Lake Ridge School Board member Annette Wells, a resident of the Black Oak neighborhood where Grissom is the center of the community, was the lone vote against closing the school. Board members said it was a difficult decision to make but they had to do it for the good of the school corporation.
Wells began to cry when it was her turn to speak.
"I had a whole lot of things to say, but I can't," she said.
Superintendent Sharon Johnson-Shirley and business manager James Huddleston announced more than a month ago the district was facing a $1.7 million deficit. Administrators said the district could save $267,000 in 2013 and $800,000 in 2014 by closing an elementary building.
Grissom fifth-grade teacher Meagan Bruni sat in the audience and cried as the decision was announced.
"I didn't expect it tonight," she said. "I attended all of the School Board meetings and public forums (to discuss the district's finances). I don't know what the future holds or how many teachers will be retained."
She was joined by about three dozen teachers and parents.
Bruni said she thought Grissom teachers and administrators would get a set of criteria the board would use to determine which elementary school would close.

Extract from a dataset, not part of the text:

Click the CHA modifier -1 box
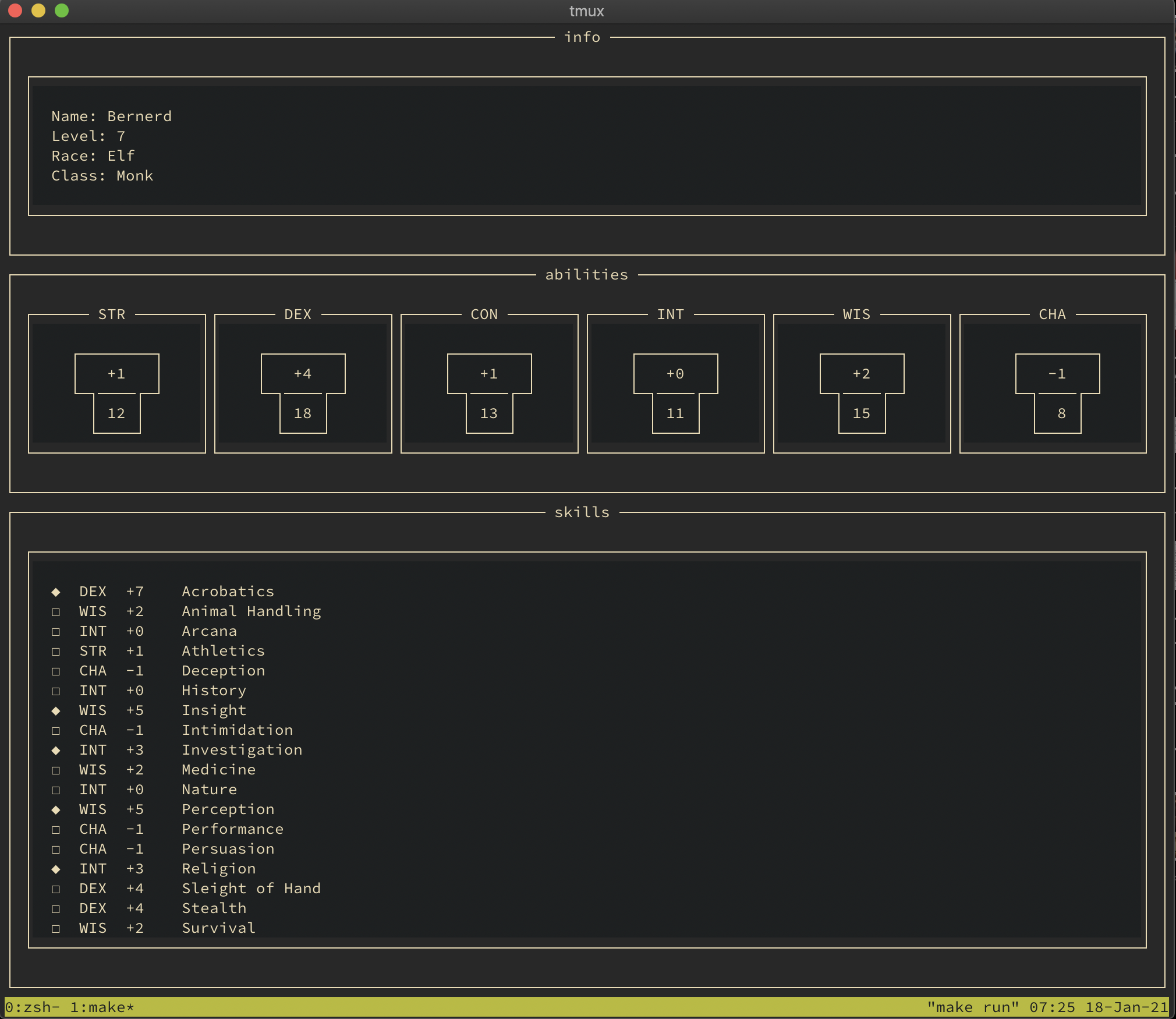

"I'm sure there will be rumblings Tuesday," she said. "Some of the kids may hear about it and they'll ask questions. I'm not sure what we're supposed to tell them."
Despite the decision, Johnson-Shirley told the public there was a "glimmer" of hope.
"The Legislature meets until May. We could get the money we need," she said. "We've been fighting the good fight, and I believe we've been heard. People know about Lake Ridge Schools."
During the public portion of the meeting, Calumet New Tech High School teacher Dan Brugioni, who is also teacher's union president, suggested administrators participate in the same cost-cutting measures that teachers were required to do. He also said administrators pay a minimal amount for their insurance, and paying more could save the district some money.
Johnson-Shirley said she hadn't been given a raise for five years, and administrators have taken some cuts, though she wasn't specific. She offered to meet with Brugioni later to provide details.